Chairman Dave Brown was the only member of the conservative majority who commented on Peña’s resignation.
“Well, Director Peña, thank you very much for explaining all that and I appreciate all the work you have done for the school board,” he said, later adding, “Thank you for all your service.”
Vice-chairman Brian Shannon and directors Renee Powell and Trevor DeHart did not offer comment during the meeting.
At the end of the meeting, Brown encouraged board members to “write a note” to Peña to thank her for her service.
“Again, I appreciate the time she put in,” Brown said. “We all know it’s a lot of work and you don’t get of credit, you get a lot of hassle, so thanks again to director Peña for being part of the board.”
In response to Peña’s resignation, Piros said she “appreciated working with” her, noting that Peña “brought a youthfulness and a different perspective that have never been aware of before” and gave representation to 21% of the student body.

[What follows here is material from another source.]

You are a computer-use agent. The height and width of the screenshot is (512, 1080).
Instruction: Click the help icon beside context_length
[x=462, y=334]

“She’s been fierce in advocating for all students, and I’m sorry to lose her but I can understand she needs to take care of herself and I respect that,” Piros said.
She added that she hopes “youthful candidates with a different perspective” will run for the school board “because we need to hear from all voices and we need to also have someone who is closer to the graduation age than our current population on the board.”

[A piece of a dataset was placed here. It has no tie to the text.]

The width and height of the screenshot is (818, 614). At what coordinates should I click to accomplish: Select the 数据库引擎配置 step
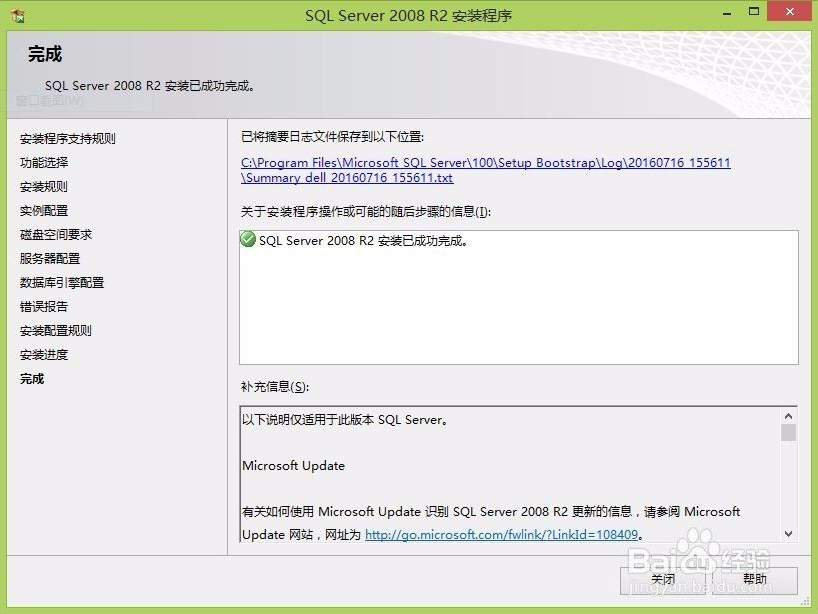(62, 283)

Penner said that out of all the recent resignations in the district, Peña’s is the hardest one on her.
“In our time serving on the board, you have brought a perspective that had never been heard,” Penner said. “As a young professional, an alumni of Newberg schools, and a Latinx woman, you have elevated student voice and representation in parts of our community that far too often go unnoticed and unheard.”
Penner went on to call Peña a “shining example of what a Newberg graduate should be and expressed gratitude for her dedication and repeated sacrifice “to ensure thorough representation of our community.”
“It has been an absolute pleasure to serve with you and learn from you,” Penner said. “I can always count on you to remind that there are other perspectives, experiences and challenges that as leaders we must consider.”
Describing Peña as “fiercely compassionate, brilliant and a loyal friend,” Penner said that she is “certain this is not the end of your advocacy and I am eager to see what you accomplish next.”
“This is not a goodbye, but until next time, but I know you will continue to create change and build a better world,” Penner said.
High school student representatives Maddi Klink and Rowan Meyers both weighed in on Peña’s resignation, as well.
Klink thanked Peña for “being really welcoming to both Rowan and I when we joined,” while Myers said “you’re an inspiration to our town and your perspective will be very missed at all our future meetings.